As a reminder, this was Trump's full infrastructure proposal from Nov 2016:

And now, as Bloomberg reports, we have some further details on how the Trump administration will fund it...

President Donald Trump plans to propose spending about $200 billion in taxpayer dollars on an infrastructure development plan that would leverage private financing, his budget director said -- adding that the plan won’t be ready until this fall.


“We’re certainly going to spend some money,” Office of Management and Budget Director Mick Mulvaney said Thursday at an event sponsored by the Institute of International Finance. “The president wants a trillion dollars worth of work on the ground and we’re going to give it to him.”


Mulvaney said there might a “5-to-1 sort of leverage ratio on that.” His remarks suggested that the total spending would $1 trillion.


The plan is “in its early discussions” and won’t be ready until the fall, he said. Trump had suggested last week in an interview on Fox Business News that he might link the infrastructure plan to health-care legislation that Congress is considering now or to another measure.

Of course, the big question is whether Trump's plan can truly be funded without public dollars.

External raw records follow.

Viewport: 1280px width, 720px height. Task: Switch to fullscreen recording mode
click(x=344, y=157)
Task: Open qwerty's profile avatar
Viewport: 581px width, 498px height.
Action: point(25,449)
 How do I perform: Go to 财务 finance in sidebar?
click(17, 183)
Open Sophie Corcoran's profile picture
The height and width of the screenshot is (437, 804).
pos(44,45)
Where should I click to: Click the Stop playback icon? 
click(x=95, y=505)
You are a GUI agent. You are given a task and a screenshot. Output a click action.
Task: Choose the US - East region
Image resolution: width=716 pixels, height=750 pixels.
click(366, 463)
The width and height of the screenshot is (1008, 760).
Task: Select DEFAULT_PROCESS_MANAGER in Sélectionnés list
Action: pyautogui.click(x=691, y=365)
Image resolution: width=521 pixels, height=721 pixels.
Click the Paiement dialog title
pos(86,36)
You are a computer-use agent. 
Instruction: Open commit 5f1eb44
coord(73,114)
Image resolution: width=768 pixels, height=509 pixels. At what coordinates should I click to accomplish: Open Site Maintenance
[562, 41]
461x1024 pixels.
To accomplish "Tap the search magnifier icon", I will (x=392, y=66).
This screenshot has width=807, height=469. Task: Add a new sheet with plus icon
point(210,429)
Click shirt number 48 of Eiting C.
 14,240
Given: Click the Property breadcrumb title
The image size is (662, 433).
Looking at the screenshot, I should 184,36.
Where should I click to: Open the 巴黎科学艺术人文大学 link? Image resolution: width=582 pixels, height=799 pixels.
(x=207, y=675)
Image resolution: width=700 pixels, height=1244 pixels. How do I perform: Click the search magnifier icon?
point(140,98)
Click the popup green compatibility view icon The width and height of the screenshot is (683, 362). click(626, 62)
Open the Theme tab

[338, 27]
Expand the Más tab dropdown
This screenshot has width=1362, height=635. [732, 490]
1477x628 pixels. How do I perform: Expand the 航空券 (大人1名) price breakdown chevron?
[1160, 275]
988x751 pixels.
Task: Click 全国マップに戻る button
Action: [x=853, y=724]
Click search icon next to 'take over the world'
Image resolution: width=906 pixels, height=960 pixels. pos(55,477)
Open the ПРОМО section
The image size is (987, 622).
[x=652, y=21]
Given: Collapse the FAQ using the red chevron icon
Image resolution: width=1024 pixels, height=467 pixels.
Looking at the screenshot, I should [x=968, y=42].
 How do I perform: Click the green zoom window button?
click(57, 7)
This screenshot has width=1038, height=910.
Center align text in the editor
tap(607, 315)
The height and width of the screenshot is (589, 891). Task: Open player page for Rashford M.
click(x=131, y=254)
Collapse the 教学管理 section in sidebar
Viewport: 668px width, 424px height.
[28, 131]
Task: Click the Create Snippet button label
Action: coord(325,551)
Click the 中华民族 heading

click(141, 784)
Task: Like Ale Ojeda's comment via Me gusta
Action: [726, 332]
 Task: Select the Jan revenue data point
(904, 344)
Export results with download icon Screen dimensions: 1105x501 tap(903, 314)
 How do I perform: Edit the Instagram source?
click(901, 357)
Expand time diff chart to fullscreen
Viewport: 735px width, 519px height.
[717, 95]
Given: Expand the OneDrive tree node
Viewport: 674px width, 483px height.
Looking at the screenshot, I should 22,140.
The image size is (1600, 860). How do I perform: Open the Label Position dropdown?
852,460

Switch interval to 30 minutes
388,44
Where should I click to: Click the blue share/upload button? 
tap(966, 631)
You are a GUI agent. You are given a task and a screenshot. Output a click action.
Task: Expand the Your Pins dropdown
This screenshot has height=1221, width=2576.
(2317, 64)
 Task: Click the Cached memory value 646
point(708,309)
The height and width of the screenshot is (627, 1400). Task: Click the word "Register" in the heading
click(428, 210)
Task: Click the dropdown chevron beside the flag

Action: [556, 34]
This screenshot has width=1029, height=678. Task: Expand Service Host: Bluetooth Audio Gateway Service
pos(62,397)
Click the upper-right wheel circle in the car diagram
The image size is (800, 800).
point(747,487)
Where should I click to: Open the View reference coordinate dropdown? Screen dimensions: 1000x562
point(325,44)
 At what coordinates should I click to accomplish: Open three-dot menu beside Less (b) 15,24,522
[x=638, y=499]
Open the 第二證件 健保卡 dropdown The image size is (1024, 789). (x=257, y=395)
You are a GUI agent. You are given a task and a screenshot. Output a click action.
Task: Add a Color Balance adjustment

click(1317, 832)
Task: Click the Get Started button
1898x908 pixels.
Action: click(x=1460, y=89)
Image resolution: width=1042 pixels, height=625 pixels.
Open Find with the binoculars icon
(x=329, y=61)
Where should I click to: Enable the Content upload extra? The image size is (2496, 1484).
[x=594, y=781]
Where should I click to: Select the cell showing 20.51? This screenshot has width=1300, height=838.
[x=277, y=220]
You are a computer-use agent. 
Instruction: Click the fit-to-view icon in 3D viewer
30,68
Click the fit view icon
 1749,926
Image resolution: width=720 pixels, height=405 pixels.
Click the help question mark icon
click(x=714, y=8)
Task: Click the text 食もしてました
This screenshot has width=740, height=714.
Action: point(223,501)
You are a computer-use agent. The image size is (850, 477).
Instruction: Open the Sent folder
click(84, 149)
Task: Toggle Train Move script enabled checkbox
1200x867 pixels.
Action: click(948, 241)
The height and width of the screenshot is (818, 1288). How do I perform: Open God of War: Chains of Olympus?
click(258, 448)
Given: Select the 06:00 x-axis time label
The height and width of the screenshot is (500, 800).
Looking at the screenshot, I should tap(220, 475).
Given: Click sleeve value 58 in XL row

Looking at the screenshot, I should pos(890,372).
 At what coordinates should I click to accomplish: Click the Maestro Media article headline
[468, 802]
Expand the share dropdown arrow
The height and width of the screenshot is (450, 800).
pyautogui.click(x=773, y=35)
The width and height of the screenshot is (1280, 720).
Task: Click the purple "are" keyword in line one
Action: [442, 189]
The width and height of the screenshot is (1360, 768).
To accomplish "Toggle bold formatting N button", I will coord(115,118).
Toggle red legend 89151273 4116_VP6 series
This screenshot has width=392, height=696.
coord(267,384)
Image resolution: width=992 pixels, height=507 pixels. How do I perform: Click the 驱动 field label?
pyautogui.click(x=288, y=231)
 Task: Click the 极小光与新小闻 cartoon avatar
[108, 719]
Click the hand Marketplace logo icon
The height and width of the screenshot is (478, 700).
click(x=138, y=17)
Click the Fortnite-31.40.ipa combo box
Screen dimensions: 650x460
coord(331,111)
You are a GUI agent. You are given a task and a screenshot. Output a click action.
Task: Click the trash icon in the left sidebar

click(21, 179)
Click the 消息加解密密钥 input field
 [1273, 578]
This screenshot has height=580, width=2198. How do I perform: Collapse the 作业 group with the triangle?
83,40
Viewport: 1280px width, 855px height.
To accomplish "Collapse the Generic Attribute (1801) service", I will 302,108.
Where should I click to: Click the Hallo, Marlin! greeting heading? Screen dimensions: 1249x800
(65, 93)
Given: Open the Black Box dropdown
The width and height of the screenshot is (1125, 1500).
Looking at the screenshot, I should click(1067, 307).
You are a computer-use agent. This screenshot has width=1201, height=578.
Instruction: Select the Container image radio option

Trump's economics team argues that the proposed tax credits would be offset by income taxes paid by workers employed by new projects and corporate taxes paid by contractors.  That said, the assumption implies that those workers wouldn't otherwise already be working.   Moreover, while certain types of infrastructure projects lend themselves to private financing, projects like toll roads, airports or water systems where funds can be segregated and investors can be paid a return on invested capital, other projects like pure maintenance work are more difficult to fund privately.